Wireless UK ISP Quickline has announced that their part of the £2.1m Government funded 5G Rural Integrated Testbed (5GRIT) pilot is due to start testing its new network later this month, which will initially aim to bring superfast broadband to holidaymakers across caravan parks in Ingoldmells (Lincolnshire), including Butlins.
The pilot was first announced last year and covers a number of different projects (here). In this case Quickline’s primary objective is to show that “5G triband can deliver 30Mbps broadband to remote rural areas,” which they appear to be doing by using a combination of high capacity 60GHz mmWave radio links and TV White Space (TVWS) technology.
The exact network setup for Ingoldmells is not completely clear, although one of 5GRIT’s recent newsletters noted that a similar test in Alston had achieved download speeds of up to around 50Mbps.
Advertisement
Alasdair MacLeod, Quickline Developer, said (HU17):
“We are putting in a brand-new hardware infrastructure, which is totally unique, using 5G technology from IgniteNet coupled with other technologies like Ubiquiti, which will provide an innovative wireless product for people to access.

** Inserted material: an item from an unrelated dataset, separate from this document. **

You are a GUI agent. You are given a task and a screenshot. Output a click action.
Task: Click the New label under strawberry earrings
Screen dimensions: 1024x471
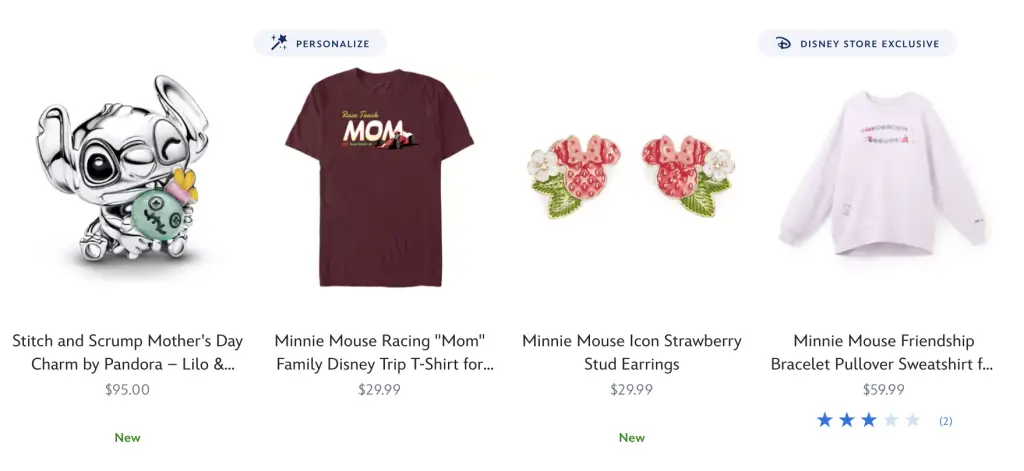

We’ve already positioned telegraph poles across Ingoldmells in a grid structure and we are now preparing to install the electrical cabinets. Then once our technology is switched on and all the boxes (or distribution cabinets) are talking to each other, you need to imagine a net covering the entire area – and it’s that net cast between the poles that will allow superfast broadband to reach the caravan sites and allow multiple devices to be used in the same location without interference.”

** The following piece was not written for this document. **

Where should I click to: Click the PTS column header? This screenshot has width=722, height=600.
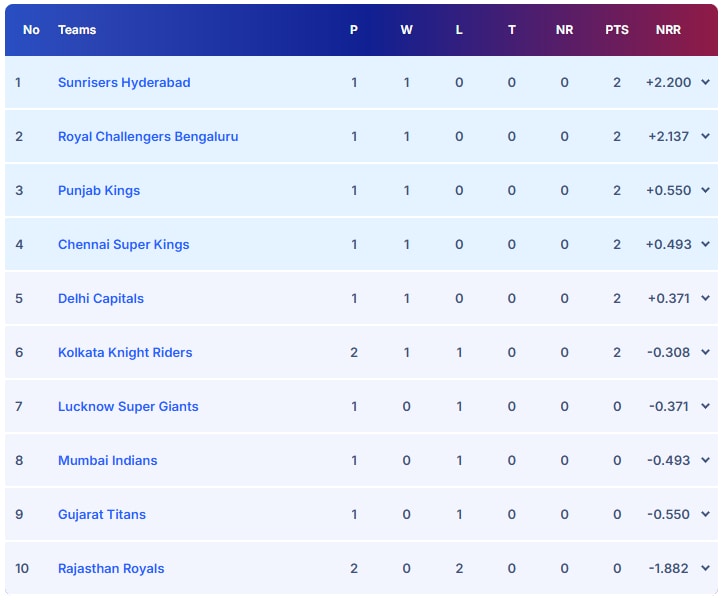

We should point out that the 5GRIT project was recently (April 2019) granted a 6-month extension by the Government (DCMS). This will allow for further development of the rural broadband, tourism, farming and UAS use cases. “We are already learning a lot in these areas, but the extension gives the opportunity to show real benefits in key months for both tourism and arable and livestock farming,” said 5GRIT.
The first tests in Ingoldmells, which are being supported by a team from Lancaster University (they’ll monitor the grid infrastructure and its performance), will start at the end of July 2019.

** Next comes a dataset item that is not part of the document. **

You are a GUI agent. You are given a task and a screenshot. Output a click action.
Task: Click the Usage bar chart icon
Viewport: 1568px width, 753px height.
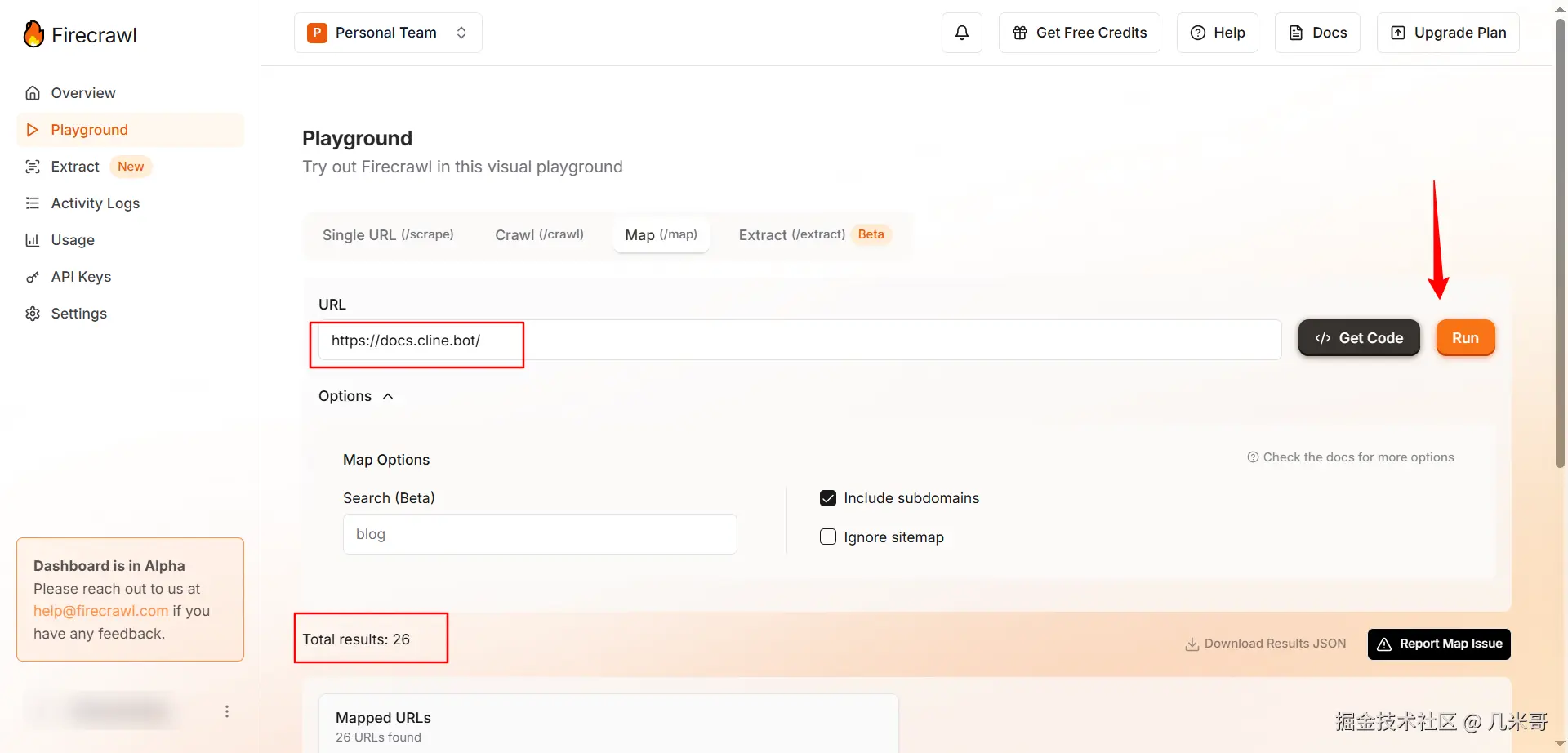(33, 240)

Neither TVWS or 802.11ad are 5G. Why are they jumping on the 5G band wagon? Just marketing BS?!
It is my understanding is that the research is into using 5G technology (moving objects/protocols) in rural whether tags on livestock, tractors, crop yields, fertilisation monitoring etc. The other technologies are used to get the bandwidth out to the remote 5G locations. Even if we do get FTTP to every premise in the UK eventually then this will we will still need a solution in the meantime and always longterm for remote terrain. What technology is best for roaming cattle or sheep can be debated (VHF, satellite, 2G, 3G, 4G) but the funding is there for 5G so the naturally the Universities are going for it.